Approva, invece, l’iniziativa il sindaco di Milano Giuseppe Sala. «Lo hanno deciso in autonomia anche se noi abbiamo un rappresentante nella fondazione accademia» ha detto il primo cittadino, anche presidente del cda scaligero. «Quello che abbiamo sempre detto è che non eravamo contrari a una collaborazione, ma avevamo forti dubbi sull’ingresso di Riad in consiglio di amministrazione» ha ricordato Sala che ha concordato poi con Fontana sulla necessità dell’illustrazione del progetto nel prossimo cda, in programma molto probabilmente a maggio.

Tregua armata, dunque, tra Comune di Milano e Regione Lombardia in vista del prossimo consiglio di amministrazione. Il nodo, dopo il caso saudita, resta la sorte di Alexander Pereira e la nomina del futuro sovrintendente. Il manager austriaco è uscito indenne dal cda di lunedì 18 marzo quando, bocciato l’accordo da 15 milioni di euro con Riad, è stato confermato al suo posto sino alla scadenza del mandato nel 2020. Nonostante la Regione, a traino leghista, ne avesse chiesto il licenziamento: il Carroccio aveva cavalcato il malumore bipartisan di chi non gradiva il possibile ingresso nel cda di un rappresentante del governo di un paese in cui i diritti umani sono spesso calpestati. Pereira ha l’appoggio del sindaco di Milano Sala e di buona parte del cda: il rappresentante del governo Francesco Micheli non ha mai nascosto la sua diversità di vedute con Pereira, ma Philippe Daverio nominato dalla Regione non ha chiesto le dimissioni del manager austriaco.

La resa dei conti potrebbe arrivare sul nodo bilancio. Pesano le perdite registrate nell’ultimo anno dalla biglietteria con gli incassi che, nonostante l’aumento delle recite (in alcune, però, come il Fidelio di giugno i posti invenduti sono arrivati a 700), sono passati dai 39 milioni di euro del 2017 ai 35 del 2018, due milioni in meno rispetto agli obiettivi di budget. Nel mirino anche il calo degli abbonamenti passati dai 5.900 del 2008 ai 3mila della scorsa stagione. Pereira ha dalla sua l’aumento del numero degli spettatori, passati dai 330mila del 2013 ai 450mila del 2018, e l’incremento dei fondi privati.
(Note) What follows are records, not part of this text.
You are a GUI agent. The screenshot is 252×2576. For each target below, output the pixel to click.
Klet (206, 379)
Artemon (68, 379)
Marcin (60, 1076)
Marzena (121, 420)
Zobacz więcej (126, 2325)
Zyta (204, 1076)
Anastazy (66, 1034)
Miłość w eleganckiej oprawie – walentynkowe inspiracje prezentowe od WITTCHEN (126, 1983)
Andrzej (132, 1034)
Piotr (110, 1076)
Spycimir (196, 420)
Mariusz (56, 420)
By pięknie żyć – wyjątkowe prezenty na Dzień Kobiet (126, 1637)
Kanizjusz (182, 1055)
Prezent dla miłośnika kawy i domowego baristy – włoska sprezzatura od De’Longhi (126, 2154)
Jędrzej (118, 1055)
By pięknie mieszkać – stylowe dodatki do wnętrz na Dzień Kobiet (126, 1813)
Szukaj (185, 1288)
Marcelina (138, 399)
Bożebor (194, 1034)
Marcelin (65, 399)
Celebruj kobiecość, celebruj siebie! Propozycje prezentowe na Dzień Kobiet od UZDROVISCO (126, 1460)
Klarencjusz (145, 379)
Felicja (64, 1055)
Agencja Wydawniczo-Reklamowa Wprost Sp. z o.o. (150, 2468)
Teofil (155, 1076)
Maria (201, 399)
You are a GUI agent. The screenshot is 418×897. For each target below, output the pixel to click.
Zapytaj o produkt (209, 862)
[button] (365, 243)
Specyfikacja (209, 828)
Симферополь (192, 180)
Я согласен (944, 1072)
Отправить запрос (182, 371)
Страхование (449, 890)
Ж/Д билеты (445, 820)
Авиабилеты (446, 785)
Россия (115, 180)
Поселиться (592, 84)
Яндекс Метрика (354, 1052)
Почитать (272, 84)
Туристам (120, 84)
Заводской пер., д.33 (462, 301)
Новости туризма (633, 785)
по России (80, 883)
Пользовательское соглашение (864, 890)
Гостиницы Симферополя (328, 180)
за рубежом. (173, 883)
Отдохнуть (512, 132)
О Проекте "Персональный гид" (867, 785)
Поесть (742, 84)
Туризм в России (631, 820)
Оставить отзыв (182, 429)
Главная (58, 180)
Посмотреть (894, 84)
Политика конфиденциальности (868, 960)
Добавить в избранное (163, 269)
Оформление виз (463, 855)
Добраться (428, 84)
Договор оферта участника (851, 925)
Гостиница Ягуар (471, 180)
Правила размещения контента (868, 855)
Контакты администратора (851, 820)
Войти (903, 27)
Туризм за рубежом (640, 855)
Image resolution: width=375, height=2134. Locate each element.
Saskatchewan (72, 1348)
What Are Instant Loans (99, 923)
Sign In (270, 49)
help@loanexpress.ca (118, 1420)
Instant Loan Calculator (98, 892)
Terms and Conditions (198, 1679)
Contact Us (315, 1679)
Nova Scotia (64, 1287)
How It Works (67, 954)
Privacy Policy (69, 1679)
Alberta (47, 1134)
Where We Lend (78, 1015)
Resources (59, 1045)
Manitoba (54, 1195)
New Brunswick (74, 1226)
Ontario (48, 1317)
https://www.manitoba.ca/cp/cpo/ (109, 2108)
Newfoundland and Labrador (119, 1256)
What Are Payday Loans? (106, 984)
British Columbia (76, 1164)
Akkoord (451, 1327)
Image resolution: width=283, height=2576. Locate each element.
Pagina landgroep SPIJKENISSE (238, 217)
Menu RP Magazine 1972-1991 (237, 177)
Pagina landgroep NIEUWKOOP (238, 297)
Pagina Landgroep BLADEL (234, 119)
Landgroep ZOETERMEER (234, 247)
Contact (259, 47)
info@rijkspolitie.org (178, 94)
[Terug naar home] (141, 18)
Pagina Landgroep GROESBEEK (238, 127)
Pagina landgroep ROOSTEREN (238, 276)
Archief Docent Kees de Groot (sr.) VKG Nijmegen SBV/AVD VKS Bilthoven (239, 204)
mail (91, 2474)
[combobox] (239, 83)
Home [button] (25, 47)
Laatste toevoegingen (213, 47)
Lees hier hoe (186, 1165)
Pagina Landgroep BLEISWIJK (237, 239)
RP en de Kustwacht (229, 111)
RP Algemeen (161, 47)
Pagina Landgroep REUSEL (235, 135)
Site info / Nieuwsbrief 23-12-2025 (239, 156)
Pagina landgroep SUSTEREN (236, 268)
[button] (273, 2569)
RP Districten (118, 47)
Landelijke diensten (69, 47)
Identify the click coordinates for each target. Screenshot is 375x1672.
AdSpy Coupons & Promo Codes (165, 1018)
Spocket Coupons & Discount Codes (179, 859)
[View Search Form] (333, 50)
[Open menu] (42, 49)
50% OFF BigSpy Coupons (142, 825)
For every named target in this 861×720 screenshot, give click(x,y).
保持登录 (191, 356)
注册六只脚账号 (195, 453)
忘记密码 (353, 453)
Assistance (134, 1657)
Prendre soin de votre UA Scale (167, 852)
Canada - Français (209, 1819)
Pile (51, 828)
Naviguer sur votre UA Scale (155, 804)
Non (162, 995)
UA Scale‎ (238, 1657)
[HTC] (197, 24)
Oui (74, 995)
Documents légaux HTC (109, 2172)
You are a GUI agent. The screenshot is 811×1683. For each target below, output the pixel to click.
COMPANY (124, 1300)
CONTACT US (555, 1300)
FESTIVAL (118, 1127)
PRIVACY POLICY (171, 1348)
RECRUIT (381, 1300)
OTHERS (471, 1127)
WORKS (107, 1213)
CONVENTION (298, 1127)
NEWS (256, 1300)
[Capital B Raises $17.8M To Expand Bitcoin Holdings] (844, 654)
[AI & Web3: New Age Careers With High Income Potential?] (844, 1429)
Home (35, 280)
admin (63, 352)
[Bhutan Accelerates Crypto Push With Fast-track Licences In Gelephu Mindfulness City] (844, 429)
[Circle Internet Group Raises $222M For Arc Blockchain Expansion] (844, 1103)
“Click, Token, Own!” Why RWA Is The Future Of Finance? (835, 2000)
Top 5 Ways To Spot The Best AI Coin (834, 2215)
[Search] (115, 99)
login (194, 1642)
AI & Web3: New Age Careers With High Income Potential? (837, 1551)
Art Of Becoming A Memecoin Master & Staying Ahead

Numeri che appaiono come il frutto di una guerra interna al teatro, risultato di lotte di potere (partite subito dopo l’insediamento di Pereira con il caso del possibile conflitto di interessi per gli allestimenti comprati da Salisburgo dove il manager era sovrintendente prima della nomina scaligera) che vanno a discapito delle casse del teatro e dell’immagine della Scala. Su questi numeri e sul nome di chi dovrà sostituire Pereira si gioca la partita politica lombarda che ha nella Scala uno dei suoi terreni di scontro privilegiato.